Magento Advent Calendarもいよいよ最終日、25日目です。
最終日の記事は「Magento1.xのビギナー開発者がよくハマるポイント」です。

Magentoは1系も2系もかなり大きなアプリケーションで、ビギナー開発者は様々なポイントで躓きます。
私がこれまで目にしてきたビギナー開発者がよくハマるポイントをご紹介したいと思います。

クラスの別名でハマる

Magento1.xの場合、ModelもBlockもHelperも呼び出しの際には「別名」を使います。
例えば、「Mage_Catalog」の場合は別名として「catalog」を使います。別名は全てconfig.xmlで定義するのですが、なにゆえ別名を定義して記述しなければならないかが最初はピンと来ないため、ハマります。

何のために別名を定義するのか

Magento1.xのrewriteは、別名をキーとして実際のクラス名を探しに行きます。
rewrite自体はconfig.xmlで定義するのですが、別名がキーになるので、別名がどこからきて何を意味しているかを理解していないと、別名の存在意義が理解できません。(ただし、Magento2では別名が冗長な表現であるとして廃止されていますが・・・)

別名はレイアウトXMLでも利用されているので、Magento1.xの開発では避けて通れない道になっています。

XMLの定義でハマる

Magento1.xも2にも様々なXMLファイルがありますが、このXMLを記述するためのスキーマ定義でハマります。
1.xは特にXSDやDTDといったXMLファイルの構造を定義するものがないため、何が正解なのかわかりにくかったり、必須属性や必須タグがわからないという問題がありました。

XMLを読んでいる処理を解析して、どんなタグや属性が使えるかを調査したのは今となっては良い思い出ですが、初心者にとっては本当にMagentoのXMLファイルの定義方法がわからずにハマるのは致し方ない側面があります。

Magento2ではXSDファイルが全てのXMLファイルに定義されるようになったため、PHPStormなどの統合開発環境を利用すれば、どの階層にどのタグを書けばよいか、あるいはどの属性を書けばよいかをアシストしてくれます。
ですからMagento2の開発では統合開発環境は必須であるといえます。(vimやemacsで同等の環境を作れる方は、もちろんそちらをお使いいただいたほうが慣れが効いて効率が良いと思います)

テーマの設定とフォールバックでハマる

Magentoの場合、テーマの設定が若干わかりにくいところがあり、最初の設定でハマることがあります。
Magentoの場合は、

  • テンプレート
  • スキン
  • 翻訳

を1つのストアビューに対してそれぞれ設定できます。
これにフォールバック(テンプレートや画面定義がない場合に親階層のものを利用する機能)先が指定できますが、Magento1.8までと1.9以降とではテーマのフォールバックの仕組みが多少異なります。

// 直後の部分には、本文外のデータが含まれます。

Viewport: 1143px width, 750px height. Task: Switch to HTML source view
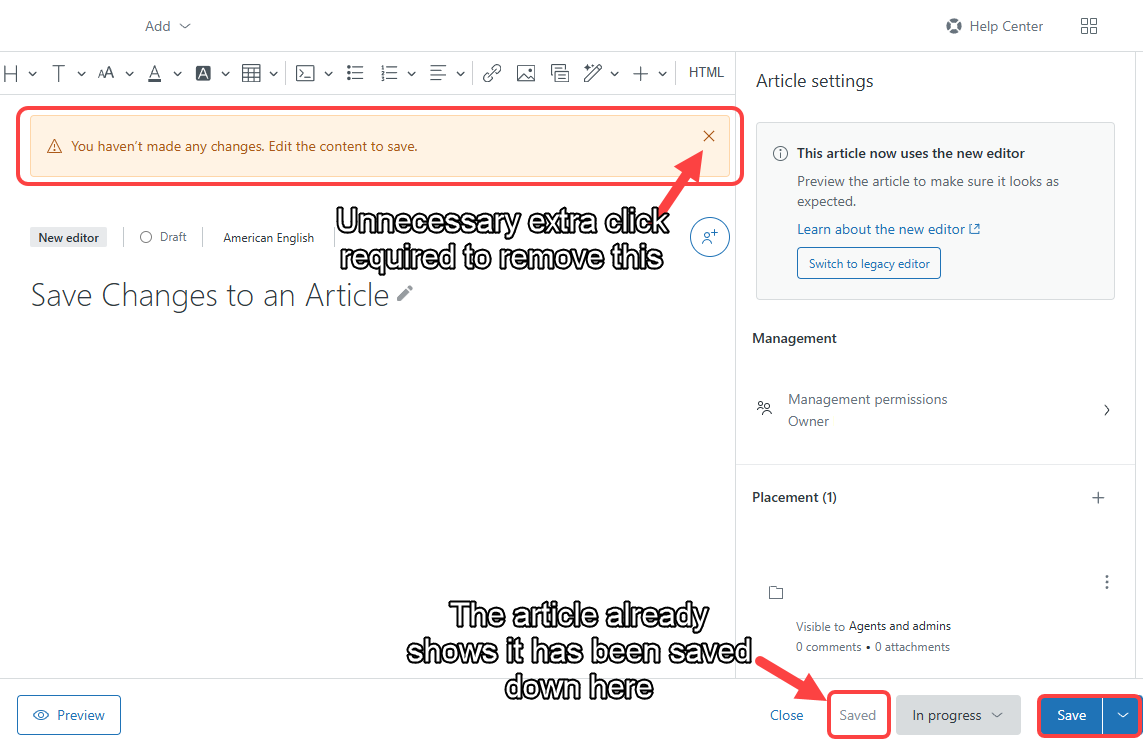click(x=706, y=72)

1.8まではtheme.xmlの指定ができずカスタマイズがやりにくいシーンも有りましたが、1.9以降であればtheme.xmlを使うことで、どのテーマでも親テーマに指定することができます。
そのため商用テーマやフリーのテーマをベースにして、最小限のカスタマイズでサイトをローンチできます。

ですがテーマの親子関係についての理解が不足していると、過剰にテーマをカスタマイズしてしまうので注意が必要です。

デバッグでハマる

Magentoの開発で今も昔も変わらないのは、「安易にvar_dumpやvar_exportしてはいけない」というものがあります。

これはMagentoの変数がオブジェクトであることが多く、var_dumpやvar_exportが再帰的に値のダンプをしてしまうためにメモリ溢れや果てしないダンプによって処理が終わらないということが起きます。
そのため、Magentoのデバッグをする際には、どこにデバッグ出力を設置するか、あるいはある値のどの部分をダンプするのかをよく考える必要性があります。

これを知らないと開発時にハマってしまうことがあります。

おわりに 

どうしてもMagentoの開発には英語から来た単語が多い傾向にあります。
また、他のパッケージでは見られないような概念・実装があるために困惑する事が多いようです。
(実際私も最初の頃は戸惑いました)

ただ、それらを乗り越えていくと、ある時点からは抵抗がなくなります。
要はMagentoで開発をしていく場合、その時点を乗り越えられるか、耐え切ることができるかということが重要になると思います。
それはMagento1.xでも2でも変わりません。学習曲線の一定の水準を超えられるかどうか。それにかかっています。